Imaginez que votre esprit soit un scénariste quelque peu théâtral. Il observe ce qui vous advient, tisse une trame narrative… puis vous y enferme. « Je ne suis pas fait pour cela. » « Je ne mérite pas mieux. » « Je n’y arriverai jamais. » Et si tout cela n’était point la vérité… mais simplement un bogue dans le logiciel ?

Envisagez une expérience sur des chiens. On les place dans une cage et on leur administre de légers chocs électriques. Au début, ils tentent de s’évader, cherchent une issue, se débattent. Mais la cage est conçue pour qu’ils ne puissent éviter la douleur, quoi qu’ils fassent. Au bout d’un moment, les chiens cessent d’essayer. Ils se couchent, gémissent… et se résignent. Plus tard, on ouvre la cage. Les chiens pourraient sortir. Ils pourraient fuir. Mais ils ne bougent pas. Ils ont appris leur propre impuissance. On nomme cela l’impuissance acquise. Maintenant, remplacez le chien par vous-même : vous avez enchaîné les échecs professionnels → « Je ne suis pas fait pour cela. » Vous avez connu plusieurs relations toxiques → « Je ne mérite pas mieux. » Vous avez raté dix tentatives de régime → « Je n’ai aucune volonté. » Vous aussi, vous avez des cages. Sauf que les barreaux, chez vous, sont invisibles.

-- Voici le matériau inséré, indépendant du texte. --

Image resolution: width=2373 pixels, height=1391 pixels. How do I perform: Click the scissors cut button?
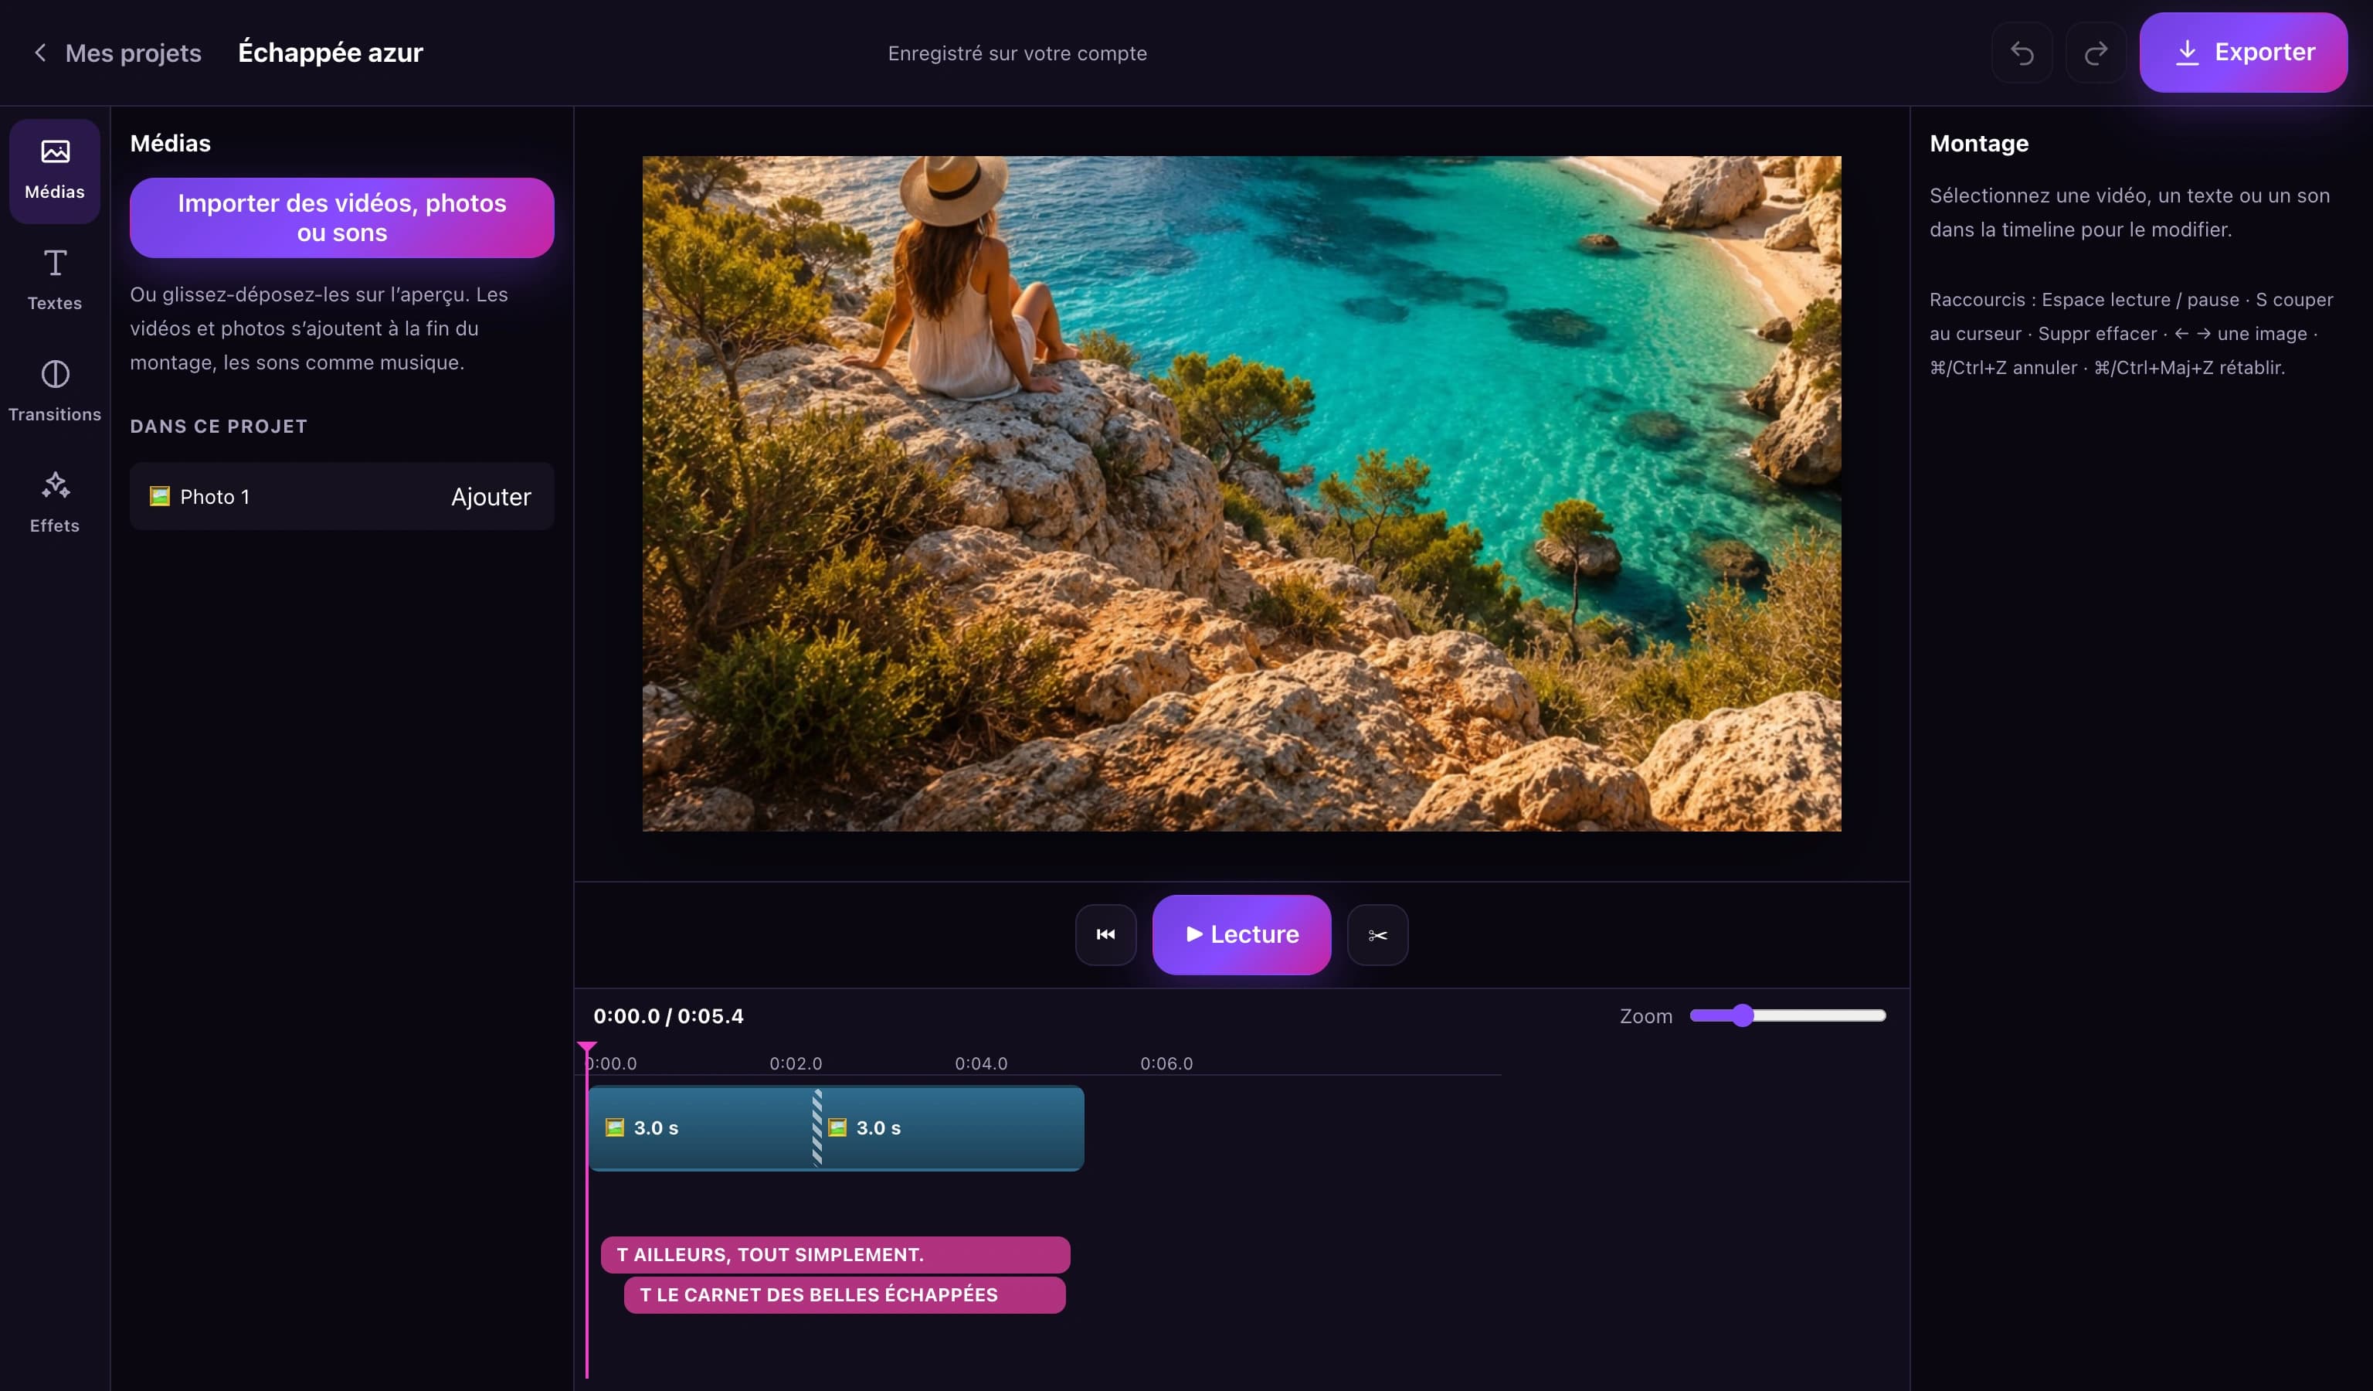pyautogui.click(x=1378, y=935)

Dans votre cerveau, il se joue une petite tragédie. La zone qui planifie, motive et décide commence à décrocher. L’usine à sérotonine (la molécule du bien-être) se déconnecte de cette zone. Résultat en coulisses : moins de dopamine → vous manquez d’élan, vous procrastinez. Moins de sérotonine → vous ruminez, vous voyez tout en noir. Les circuits de l’action se mettent en veille → même quand une solution est là, sous vos yeux, votre cerveau ne la voit plus. C’est comme si votre esprit avait placé une étiquette « INUTILE » sur le bouton « AGIR ». Vous ne tentez plus. Pas parce que vous êtes faible. Parce que votre cerveau a appris que cela ne servait à rien. La bonne nouvelle ? Ce n’est pas une condamnation. Ce n’est pas « votre nature ». Il s’agit d’un bogue logiciel. Et comme tous les bogues, il peut être corrigé.

Entrons dans un autre décor : un lac gelé, un homme en short au milieu de la neige. On le surnomme « l’Homme des Glaces ». Vous pourriez croire à un personnage de bande dessinée, mais ses exploits sont bien réels : il reste près de deux heures dans un bain de glace, escalade l’Everest en short (il s’interrompt à cause d’un problème au pied, mais la tentative reste… singulière). Des chercheurs lui injectent une toxine pour provoquer une forte réaction immunitaire : il parvient à contrôler sa réponse et ne tombe presque pas malade. Son secret n’a rien de magique. Il repose sur une méthode en trois temps, presque rituelle : vous hyperventilez volontairement, vous bloquez votre respiration, puis vous plongez dans l’eau glacée en restant maître de vos réactions. La science a observé tout cela. Des études ont montré que des personnes entraînées à cette méthode parvenaient à diminuer leur inflammation de moitié, à augmenter leur cortisol de façon contrôlée, à activer leur graisse brune qui brûle des calories comme un petit four intérieur. Mais le plus fascinant, c’est ce qui se passe au niveau des croyances. « Je ne supporte pas le froid. » Puis vous tenez trente secondes sous une douche glacée. Votre corps ne meurt pas. Votre cœur ne lâche pas. Vous survivez. Votre cerveau, surpris, doit réécrire sa copie : « Ah. En fait… je supporte plus que je ne croyais. » C’est comme si vous pensiez que votre voiture ne pouvait pas dépasser cent kilomètres-heure. Un jour vous appuyez franchement sur l’accélérateur… et vous découvrez qu’elle file à deux cents. Le froid, dans cette histoire, n’est pas un ennemi. C’est un professeur qui vous enseigne une leçon simple : « Vos limites ne sont pas là où vous les croyez. »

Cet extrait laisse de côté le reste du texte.